Exercise prompt – The material below holds a span beginning at the line with "Open the 新闻动态" and ending at the line with "Click the Operations". Quote that span exactly, both ends included, and only that span.

Record extracts –

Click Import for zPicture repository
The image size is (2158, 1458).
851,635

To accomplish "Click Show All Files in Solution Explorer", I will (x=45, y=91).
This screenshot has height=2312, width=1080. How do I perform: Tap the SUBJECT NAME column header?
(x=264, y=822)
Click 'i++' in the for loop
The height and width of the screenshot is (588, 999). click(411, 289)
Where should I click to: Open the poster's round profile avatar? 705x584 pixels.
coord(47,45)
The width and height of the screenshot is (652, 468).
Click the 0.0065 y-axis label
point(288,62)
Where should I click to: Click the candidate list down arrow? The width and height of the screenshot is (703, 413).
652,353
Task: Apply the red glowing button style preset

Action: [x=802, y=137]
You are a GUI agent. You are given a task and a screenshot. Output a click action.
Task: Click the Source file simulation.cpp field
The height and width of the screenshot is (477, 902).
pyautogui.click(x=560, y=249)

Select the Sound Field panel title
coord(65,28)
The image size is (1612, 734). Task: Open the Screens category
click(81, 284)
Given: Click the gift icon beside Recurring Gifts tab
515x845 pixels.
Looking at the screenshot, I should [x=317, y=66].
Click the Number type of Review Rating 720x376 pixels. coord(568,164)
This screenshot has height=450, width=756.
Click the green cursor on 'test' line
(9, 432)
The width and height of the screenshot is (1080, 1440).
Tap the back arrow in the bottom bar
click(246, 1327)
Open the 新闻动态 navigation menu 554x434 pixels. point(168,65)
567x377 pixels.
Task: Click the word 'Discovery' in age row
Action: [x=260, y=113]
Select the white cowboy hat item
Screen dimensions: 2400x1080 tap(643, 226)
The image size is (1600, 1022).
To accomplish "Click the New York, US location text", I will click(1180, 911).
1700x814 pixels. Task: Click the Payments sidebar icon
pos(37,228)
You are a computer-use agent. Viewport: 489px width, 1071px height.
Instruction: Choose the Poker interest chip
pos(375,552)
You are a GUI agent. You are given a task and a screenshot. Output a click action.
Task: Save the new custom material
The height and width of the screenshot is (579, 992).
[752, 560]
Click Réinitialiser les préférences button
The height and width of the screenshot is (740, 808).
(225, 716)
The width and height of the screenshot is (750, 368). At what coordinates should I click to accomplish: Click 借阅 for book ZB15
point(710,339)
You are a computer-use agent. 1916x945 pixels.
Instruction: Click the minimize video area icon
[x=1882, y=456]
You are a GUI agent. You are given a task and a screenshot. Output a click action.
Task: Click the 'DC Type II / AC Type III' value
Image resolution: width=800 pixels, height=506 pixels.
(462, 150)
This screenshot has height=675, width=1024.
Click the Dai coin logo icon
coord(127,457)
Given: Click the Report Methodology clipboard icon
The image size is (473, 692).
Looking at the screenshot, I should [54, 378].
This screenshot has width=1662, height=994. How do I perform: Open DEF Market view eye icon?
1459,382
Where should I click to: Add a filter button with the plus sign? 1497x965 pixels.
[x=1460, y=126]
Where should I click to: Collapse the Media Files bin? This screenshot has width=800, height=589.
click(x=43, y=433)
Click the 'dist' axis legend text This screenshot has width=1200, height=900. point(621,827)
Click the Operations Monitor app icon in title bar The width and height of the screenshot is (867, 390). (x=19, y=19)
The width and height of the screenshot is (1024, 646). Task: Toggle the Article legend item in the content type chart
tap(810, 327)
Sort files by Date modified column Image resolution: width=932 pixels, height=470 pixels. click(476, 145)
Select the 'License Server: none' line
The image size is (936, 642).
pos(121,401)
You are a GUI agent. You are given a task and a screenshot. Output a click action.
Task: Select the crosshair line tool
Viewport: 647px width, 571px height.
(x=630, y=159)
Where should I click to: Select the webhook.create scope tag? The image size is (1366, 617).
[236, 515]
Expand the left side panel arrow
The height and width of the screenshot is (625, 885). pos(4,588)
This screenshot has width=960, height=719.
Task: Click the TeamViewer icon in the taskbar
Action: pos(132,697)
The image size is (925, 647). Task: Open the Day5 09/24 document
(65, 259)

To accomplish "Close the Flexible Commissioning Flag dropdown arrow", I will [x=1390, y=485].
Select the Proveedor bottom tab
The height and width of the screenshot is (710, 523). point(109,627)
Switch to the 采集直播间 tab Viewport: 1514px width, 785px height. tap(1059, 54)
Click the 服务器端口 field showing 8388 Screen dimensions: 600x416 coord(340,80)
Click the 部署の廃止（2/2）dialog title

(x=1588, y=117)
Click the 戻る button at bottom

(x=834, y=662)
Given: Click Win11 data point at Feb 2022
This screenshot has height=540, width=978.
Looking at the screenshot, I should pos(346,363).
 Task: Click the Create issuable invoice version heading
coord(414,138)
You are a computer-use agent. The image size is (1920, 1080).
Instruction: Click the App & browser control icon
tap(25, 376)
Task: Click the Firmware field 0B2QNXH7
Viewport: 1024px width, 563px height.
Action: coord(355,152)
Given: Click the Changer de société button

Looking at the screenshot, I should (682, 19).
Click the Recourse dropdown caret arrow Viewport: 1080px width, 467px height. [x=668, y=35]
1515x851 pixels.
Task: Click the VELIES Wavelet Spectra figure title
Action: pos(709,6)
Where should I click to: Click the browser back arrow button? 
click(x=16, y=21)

Task result –
Open the 新闻动态 navigation menu 554x434 pixels. point(168,65)
567x377 pixels.
Task: Click the word 'Discovery' in age row
Action: [x=260, y=113]
Select the white cowboy hat item
Screen dimensions: 2400x1080 tap(643, 226)
The image size is (1600, 1022).
To accomplish "Click the New York, US location text", I will click(1180, 911).
1700x814 pixels. Task: Click the Payments sidebar icon
pos(37,228)
You are a computer-use agent. Viewport: 489px width, 1071px height.
Instruction: Choose the Poker interest chip
pos(375,552)
You are a GUI agent. You are given a task and a screenshot. Output a click action.
Task: Save the new custom material
The height and width of the screenshot is (579, 992).
[752, 560]
Click Réinitialiser les préférences button
The height and width of the screenshot is (740, 808).
(225, 716)
The width and height of the screenshot is (750, 368). At what coordinates should I click to accomplish: Click 借阅 for book ZB15
point(710,339)
You are a computer-use agent. 1916x945 pixels.
Instruction: Click the minimize video area icon
[x=1882, y=456]
You are a GUI agent. You are given a task and a screenshot. Output a click action.
Task: Click the 'DC Type II / AC Type III' value
Image resolution: width=800 pixels, height=506 pixels.
(462, 150)
This screenshot has height=675, width=1024.
Click the Dai coin logo icon
coord(127,457)
Given: Click the Report Methodology clipboard icon
The image size is (473, 692).
Looking at the screenshot, I should [54, 378].
This screenshot has width=1662, height=994. How do I perform: Open DEF Market view eye icon?
1459,382
Where should I click to: Add a filter button with the plus sign? 1497x965 pixels.
[x=1460, y=126]
Where should I click to: Collapse the Media Files bin? This screenshot has width=800, height=589.
click(x=43, y=433)
Click the 'dist' axis legend text This screenshot has width=1200, height=900. point(621,827)
Click the Operations Monitor app icon in title bar The width and height of the screenshot is (867, 390). (x=19, y=19)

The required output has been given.